2.6 RT-PCR检测PGM5-AS1表达收集各组培养48 h的细胞,提取细胞总RNA,反转录成cDNA,按照试剂盒使用说明进行PCR,以GAPDH为内参,引物序列 PGM5-AS1正向 5′-GGGCGGCTGAAGAAAAGAAGAATG-3′,反向 5′-TCAACAGACGGCTTCAGTGGTTG-3′；GAPDH正向 5′-GGGCTCTCTGCTCCTCCCTGT-3′,反向5′-ACGGCCAAATCCGTTCACACC-3′；GAPDH正向 5′-GGGCTCTCTGCTCCTCCCTGT-3′,反向5′-ACGGCCAAATCCGTTCACACC-3′。反应结束后,相对表达量用2-△△Ct法计算。

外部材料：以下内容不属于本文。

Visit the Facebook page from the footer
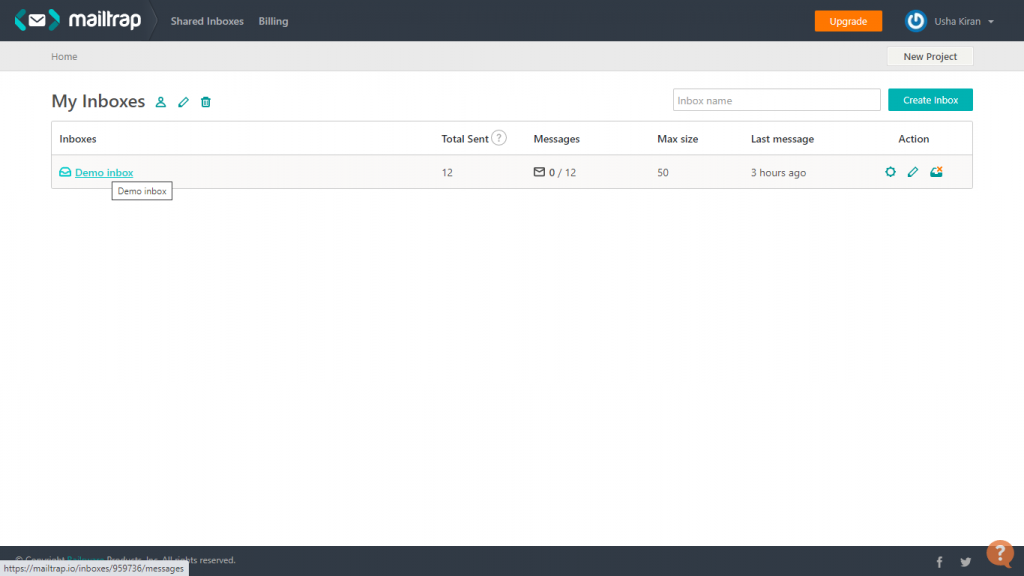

2.7 统计学分析采用SPSS 20.00进行统计学分析。计量资料以（）表示,两组比较行t检验,多组间比较采用单因素方差分析,以P＜0.05表示差异有统计学意义。

3 结果

3.1 不同浓度的凤尾草提取物对HCC9204细胞增殖的影响与0 μg/mL凤尾草提取物相比,凤尾草提取物（20、40、80 μg/mL）处理的HCC9204细胞中Cyclin D1表达降低,p21表达升高,细胞存活率降低（P＜0.05）,见图1、表1。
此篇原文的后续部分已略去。